Der Verlag bleibt in Hinblick auf geografische Zuordnungen und Gebietsbezeichnungen in veröffentlichten Karten und Institutsadressen neutral.
Anamnese
Ein 89-jähriger Patient stellte sich notfallmäßig in unserer Ambulanz mit zunehmenden Ruheschmerzen im linken Bein und Fuß sowie Schmerzen am Digitus I des linken Fußes vor. Zwei Tage zuvor war aufgrund eines Unguis incarnatus am Digitus I des linken Fußes eine ambulante Emmert-Plastik unter Anwendung pneumatischer Kompression zur Blutleere durchgeführt worden.

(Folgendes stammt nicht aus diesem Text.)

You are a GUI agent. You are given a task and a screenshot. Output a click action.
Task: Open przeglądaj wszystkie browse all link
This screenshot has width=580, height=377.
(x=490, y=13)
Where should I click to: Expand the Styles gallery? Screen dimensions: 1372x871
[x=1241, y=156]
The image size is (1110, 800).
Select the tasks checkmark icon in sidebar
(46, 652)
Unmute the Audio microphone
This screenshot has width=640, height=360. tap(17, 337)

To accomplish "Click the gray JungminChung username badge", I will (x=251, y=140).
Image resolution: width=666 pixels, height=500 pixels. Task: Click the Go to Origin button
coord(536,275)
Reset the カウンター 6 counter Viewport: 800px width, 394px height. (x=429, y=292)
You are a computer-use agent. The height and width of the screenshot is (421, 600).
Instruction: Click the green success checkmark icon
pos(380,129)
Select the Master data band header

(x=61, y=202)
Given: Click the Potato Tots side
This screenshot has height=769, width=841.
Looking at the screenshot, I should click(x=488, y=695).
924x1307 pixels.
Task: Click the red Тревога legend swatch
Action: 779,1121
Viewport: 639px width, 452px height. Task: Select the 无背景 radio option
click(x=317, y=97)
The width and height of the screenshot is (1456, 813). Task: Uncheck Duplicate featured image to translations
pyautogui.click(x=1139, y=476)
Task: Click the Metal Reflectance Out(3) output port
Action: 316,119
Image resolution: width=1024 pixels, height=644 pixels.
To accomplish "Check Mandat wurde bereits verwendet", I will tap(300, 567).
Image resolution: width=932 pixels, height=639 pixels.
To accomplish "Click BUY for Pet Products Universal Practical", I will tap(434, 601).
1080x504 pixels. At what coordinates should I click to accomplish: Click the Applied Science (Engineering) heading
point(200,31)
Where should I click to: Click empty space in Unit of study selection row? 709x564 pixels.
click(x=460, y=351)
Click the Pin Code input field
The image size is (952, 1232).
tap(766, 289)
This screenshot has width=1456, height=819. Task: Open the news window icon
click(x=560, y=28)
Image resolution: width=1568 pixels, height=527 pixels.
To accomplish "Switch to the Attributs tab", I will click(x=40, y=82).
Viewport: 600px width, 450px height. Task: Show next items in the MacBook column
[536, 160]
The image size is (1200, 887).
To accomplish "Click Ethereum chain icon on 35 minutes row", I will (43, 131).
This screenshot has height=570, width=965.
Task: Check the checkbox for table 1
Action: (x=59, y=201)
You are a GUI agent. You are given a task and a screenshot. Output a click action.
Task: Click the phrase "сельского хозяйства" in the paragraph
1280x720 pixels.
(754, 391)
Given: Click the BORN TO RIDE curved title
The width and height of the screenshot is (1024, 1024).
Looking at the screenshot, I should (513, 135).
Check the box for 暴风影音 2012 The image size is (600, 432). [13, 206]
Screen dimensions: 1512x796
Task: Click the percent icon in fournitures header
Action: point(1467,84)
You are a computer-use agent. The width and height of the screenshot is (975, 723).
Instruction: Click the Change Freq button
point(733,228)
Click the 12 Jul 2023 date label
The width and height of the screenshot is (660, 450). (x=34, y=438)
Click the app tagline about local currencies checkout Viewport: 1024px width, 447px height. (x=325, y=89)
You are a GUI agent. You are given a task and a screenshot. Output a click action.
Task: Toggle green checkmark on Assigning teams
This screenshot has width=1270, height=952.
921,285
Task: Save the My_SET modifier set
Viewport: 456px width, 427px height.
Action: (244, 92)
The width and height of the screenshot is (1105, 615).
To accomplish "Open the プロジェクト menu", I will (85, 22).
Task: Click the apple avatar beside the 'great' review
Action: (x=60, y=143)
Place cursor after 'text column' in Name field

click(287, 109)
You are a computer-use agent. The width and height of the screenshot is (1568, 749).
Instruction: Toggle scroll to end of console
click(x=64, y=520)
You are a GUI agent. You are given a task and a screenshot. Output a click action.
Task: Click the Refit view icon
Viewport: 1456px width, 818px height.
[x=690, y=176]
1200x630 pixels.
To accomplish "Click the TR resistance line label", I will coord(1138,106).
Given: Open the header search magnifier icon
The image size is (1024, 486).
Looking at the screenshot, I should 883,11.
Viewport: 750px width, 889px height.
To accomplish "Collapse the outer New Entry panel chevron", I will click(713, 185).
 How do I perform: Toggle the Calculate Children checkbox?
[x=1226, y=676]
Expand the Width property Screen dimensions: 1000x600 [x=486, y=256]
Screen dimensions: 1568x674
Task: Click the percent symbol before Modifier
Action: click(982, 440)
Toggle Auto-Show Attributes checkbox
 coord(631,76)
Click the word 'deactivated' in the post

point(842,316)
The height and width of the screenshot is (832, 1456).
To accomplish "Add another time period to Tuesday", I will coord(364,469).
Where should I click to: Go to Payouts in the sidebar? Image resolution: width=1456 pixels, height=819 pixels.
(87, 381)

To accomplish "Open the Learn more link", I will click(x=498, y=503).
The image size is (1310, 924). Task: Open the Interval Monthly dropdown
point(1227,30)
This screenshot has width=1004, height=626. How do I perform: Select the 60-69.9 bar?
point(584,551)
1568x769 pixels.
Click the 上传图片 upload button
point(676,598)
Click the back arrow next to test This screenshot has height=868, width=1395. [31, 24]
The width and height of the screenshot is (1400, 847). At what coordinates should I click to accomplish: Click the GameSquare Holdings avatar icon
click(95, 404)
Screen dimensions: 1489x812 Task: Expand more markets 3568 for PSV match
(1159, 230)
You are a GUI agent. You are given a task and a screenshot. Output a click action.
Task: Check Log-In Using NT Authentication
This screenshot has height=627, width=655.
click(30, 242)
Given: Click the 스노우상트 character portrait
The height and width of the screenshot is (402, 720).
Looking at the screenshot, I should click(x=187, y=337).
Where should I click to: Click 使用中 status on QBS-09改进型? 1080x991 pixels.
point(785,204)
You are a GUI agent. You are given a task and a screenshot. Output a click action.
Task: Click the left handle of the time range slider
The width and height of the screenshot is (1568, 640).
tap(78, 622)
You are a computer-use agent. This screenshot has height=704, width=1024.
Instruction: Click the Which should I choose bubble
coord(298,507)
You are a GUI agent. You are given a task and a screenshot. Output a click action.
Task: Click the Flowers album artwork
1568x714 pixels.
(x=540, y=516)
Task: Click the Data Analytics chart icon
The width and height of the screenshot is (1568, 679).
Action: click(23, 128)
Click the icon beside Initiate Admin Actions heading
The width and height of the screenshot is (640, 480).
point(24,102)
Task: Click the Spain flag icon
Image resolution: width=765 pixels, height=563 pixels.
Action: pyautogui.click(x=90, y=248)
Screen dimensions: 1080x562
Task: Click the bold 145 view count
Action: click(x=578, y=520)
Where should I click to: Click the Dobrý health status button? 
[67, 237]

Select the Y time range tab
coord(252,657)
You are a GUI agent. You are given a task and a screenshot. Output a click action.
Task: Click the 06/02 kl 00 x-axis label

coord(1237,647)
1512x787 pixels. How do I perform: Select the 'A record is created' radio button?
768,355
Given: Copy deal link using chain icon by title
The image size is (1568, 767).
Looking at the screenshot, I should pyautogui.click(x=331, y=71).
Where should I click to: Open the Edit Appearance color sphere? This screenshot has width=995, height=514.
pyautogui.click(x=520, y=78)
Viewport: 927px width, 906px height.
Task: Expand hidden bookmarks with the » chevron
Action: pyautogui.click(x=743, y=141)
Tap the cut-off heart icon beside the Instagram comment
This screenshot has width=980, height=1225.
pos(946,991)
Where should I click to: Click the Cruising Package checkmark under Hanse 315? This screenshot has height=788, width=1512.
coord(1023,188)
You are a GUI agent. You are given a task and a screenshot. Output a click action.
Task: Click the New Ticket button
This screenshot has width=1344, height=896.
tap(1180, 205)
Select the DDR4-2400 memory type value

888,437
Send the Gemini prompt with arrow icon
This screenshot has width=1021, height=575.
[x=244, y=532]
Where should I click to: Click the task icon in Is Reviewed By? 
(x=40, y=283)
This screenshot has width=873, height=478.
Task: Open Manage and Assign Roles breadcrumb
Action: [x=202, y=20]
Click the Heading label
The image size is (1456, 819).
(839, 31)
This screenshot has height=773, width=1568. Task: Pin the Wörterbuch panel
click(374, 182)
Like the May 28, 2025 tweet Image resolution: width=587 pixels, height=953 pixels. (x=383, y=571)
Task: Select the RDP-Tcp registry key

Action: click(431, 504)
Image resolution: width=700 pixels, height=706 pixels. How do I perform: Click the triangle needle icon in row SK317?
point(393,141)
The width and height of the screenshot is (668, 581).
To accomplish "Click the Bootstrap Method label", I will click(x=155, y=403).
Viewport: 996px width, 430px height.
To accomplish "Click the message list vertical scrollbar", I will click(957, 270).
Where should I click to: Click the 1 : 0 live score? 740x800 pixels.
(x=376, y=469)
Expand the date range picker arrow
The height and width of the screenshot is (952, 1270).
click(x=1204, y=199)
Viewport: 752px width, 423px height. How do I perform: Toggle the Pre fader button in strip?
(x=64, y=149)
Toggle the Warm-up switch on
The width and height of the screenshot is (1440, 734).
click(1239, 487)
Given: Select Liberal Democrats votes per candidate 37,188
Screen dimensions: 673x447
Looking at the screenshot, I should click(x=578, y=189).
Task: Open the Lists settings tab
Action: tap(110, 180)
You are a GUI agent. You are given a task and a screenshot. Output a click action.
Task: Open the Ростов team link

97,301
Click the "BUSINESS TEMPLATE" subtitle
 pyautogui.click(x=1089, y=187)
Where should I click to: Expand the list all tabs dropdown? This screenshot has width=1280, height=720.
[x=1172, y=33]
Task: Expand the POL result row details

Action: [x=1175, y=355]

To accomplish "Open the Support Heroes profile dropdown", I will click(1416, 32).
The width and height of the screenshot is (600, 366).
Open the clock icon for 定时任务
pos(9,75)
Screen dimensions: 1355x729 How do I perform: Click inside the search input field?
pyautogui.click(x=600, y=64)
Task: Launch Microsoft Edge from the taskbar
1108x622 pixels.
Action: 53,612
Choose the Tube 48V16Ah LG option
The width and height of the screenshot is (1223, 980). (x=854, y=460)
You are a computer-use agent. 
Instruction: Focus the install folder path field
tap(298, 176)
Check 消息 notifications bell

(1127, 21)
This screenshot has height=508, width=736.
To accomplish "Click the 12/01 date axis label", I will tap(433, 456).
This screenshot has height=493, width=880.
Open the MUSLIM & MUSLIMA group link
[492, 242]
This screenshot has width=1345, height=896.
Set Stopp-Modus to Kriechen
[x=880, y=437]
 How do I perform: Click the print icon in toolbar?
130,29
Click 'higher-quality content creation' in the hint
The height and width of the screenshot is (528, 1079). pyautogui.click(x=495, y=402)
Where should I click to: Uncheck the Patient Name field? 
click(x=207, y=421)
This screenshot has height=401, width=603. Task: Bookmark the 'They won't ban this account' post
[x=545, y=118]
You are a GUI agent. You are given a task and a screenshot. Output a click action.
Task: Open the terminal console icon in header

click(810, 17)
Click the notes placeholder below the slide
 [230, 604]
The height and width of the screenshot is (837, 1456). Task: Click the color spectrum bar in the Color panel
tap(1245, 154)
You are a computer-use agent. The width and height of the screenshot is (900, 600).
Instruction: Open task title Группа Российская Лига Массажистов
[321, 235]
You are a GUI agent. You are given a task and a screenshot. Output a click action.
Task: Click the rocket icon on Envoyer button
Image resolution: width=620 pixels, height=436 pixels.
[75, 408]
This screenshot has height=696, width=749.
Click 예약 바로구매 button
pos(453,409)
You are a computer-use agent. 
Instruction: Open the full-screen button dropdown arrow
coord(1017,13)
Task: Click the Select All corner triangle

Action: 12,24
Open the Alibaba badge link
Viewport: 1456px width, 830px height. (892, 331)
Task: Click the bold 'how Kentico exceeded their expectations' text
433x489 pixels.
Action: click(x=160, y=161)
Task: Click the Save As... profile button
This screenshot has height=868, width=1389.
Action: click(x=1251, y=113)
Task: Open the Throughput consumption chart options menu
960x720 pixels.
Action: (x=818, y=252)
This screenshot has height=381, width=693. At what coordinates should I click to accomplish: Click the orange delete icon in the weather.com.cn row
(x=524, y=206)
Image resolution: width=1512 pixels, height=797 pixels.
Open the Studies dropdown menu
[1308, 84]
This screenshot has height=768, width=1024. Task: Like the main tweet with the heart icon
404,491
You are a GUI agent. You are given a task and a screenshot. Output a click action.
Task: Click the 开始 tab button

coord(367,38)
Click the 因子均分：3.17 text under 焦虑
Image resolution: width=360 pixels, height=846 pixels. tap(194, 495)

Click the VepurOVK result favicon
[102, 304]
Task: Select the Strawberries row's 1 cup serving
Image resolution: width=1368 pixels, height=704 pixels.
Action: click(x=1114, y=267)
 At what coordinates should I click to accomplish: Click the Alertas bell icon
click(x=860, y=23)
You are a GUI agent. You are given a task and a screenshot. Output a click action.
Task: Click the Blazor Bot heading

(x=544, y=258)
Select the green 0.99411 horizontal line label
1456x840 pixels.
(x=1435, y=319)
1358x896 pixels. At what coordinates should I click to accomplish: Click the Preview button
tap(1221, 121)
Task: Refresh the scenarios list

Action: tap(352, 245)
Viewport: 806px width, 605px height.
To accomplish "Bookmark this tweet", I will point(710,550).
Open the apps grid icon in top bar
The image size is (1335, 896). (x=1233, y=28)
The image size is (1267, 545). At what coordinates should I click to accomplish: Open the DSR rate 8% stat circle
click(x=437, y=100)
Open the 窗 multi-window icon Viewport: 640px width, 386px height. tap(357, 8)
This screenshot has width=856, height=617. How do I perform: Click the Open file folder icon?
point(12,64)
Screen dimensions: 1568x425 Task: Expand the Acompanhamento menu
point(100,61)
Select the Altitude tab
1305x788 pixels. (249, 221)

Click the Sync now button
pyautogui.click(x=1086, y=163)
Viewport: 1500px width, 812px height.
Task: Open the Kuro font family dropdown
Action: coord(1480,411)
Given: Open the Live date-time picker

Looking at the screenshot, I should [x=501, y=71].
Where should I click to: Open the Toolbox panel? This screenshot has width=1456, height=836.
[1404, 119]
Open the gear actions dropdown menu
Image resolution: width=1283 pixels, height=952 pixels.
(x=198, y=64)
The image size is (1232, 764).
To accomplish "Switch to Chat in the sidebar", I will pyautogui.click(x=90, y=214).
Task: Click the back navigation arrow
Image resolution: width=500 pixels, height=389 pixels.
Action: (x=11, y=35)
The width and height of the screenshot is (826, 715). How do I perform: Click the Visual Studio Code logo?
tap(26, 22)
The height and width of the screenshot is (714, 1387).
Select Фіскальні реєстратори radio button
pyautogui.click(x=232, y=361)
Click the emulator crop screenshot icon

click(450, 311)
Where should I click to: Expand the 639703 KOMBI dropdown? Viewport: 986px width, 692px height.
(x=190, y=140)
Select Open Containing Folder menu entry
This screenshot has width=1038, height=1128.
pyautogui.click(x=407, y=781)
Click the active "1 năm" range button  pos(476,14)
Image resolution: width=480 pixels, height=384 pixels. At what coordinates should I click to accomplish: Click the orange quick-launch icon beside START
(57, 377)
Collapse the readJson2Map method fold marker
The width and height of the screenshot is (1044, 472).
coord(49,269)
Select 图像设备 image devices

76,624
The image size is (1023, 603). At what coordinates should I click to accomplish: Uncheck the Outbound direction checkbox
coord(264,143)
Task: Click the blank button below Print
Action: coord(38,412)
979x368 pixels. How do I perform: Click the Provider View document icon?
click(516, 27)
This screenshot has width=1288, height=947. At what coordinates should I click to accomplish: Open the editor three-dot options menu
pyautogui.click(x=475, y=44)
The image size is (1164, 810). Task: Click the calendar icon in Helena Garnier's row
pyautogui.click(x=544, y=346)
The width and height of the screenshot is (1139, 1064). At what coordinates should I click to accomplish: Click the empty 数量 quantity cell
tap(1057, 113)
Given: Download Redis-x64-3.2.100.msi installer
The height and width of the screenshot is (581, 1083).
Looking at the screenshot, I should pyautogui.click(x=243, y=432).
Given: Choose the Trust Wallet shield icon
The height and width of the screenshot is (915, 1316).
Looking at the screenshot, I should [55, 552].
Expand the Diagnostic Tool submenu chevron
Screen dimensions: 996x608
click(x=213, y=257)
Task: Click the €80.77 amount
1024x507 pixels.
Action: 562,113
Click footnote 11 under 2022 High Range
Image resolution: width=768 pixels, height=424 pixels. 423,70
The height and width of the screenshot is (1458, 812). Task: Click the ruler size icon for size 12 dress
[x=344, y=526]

Bei der Vorstellung berichtete der Patient über starke Wundschmerzen im Bereich der Operationswunde, die bereits am Abend des ambulanten Operationstages aufgetreten waren. Am Folgetag verschlimmerten sich die Schmerzen im linken Fuß und führten zu persistierenden nächtlichen Ruheschmerzen, die das gesamte linke Bein und den Fuß betrafen. Unter den Vorerkrankungen ließen sich eine koronare Zweigefäßerkrankung (2-Gefäß-KHK), eine hypertensive Herzerkrankung, eine chronische Nierenerkrankung im Stadium 3 (KDIGO) sowie eine Kolonteilresektion bei Kolonadenomen feststellen. Bereits präoperativ klagte der Patient über eine verkürzte schmerzfreie Gehstrecke infolge von Wadenklaudikation.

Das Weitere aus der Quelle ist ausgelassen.